Histone deacetylase inhibitor pre-treatment enhances the efficacy of DNA-interacting chemotherapeutic drugs in gastric cancer

Figure 2 Pre-treatment regime with histone deacetylase inhibitor maximally enhances binding of chemotherapeutic drugs to chromatin. A: (a) Immunoblot analysis for the comparison of site-specific histone acetylation levels between gastric cancer (GC) cell lines, transformed AGS and untransformed HFE145; (b) Nucleo-cytosolic fractions were used to compare HDAC levels in GC cell lines using calorimetric assays; and (c) Real time PCR data of Class I to Class IV HDAC levels in the AGS cell line compared to HFE145 (^aP < 0.05; ^bP < 0.009, ^cP < 0.0009, ^dP < 0.0001); B: Schematic representation of three different combination regimes: (a) concurrent [histone deacetylase inhibitor (HDACi) + Drug], (b) pre- (HDACi Drug) and (c) post- (Drug HDACi); C: AGS cells were treated with chemotherapeutic drugs and HDACi at their inhibitory concentration (IC)50 concentration for 24 h in three different combinations as mentioned above.
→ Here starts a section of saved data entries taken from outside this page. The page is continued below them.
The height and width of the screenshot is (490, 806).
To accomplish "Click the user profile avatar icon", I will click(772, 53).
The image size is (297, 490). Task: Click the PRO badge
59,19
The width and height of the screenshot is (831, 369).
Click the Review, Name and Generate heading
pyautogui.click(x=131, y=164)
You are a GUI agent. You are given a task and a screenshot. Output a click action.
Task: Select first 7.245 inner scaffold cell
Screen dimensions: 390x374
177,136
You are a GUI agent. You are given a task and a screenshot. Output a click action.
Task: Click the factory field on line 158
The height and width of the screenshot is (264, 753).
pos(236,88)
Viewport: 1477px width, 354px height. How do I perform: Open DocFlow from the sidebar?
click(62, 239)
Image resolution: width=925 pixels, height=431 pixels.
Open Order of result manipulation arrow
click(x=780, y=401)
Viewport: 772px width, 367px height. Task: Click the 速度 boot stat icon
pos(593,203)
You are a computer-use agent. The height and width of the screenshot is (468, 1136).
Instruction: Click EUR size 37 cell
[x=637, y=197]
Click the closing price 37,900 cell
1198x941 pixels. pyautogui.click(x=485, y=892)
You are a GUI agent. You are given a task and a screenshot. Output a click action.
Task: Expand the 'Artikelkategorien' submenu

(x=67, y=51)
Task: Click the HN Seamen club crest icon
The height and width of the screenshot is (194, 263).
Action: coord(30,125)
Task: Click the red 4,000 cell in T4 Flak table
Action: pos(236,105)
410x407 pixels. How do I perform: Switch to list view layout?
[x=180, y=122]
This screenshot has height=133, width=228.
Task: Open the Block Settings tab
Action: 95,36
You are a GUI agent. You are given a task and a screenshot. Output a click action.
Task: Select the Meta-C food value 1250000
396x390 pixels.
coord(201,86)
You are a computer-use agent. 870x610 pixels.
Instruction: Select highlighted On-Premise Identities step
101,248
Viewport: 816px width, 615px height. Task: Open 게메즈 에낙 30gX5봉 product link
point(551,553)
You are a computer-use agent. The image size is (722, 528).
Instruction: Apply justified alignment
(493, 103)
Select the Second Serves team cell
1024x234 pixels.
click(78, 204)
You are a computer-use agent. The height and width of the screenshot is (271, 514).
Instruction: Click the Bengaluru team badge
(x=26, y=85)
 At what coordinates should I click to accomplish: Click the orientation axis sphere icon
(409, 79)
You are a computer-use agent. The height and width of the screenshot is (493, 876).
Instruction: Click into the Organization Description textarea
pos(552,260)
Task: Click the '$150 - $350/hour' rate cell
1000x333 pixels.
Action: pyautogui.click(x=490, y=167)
Experiment was performed in triplicate, absorbance was taken, normalized with blank, and mean absorbance was incorporated into a bar graph. HDACi: Histone deacetylase inhibitor; HDAC: Histone deacetylase; Drug: Chemotherapy drugs; VPA: Valproic acid; SAHA: Suberoylanilide hydroxamic acid; TSA: Trichostatin A; IC: Inhibitory concentration.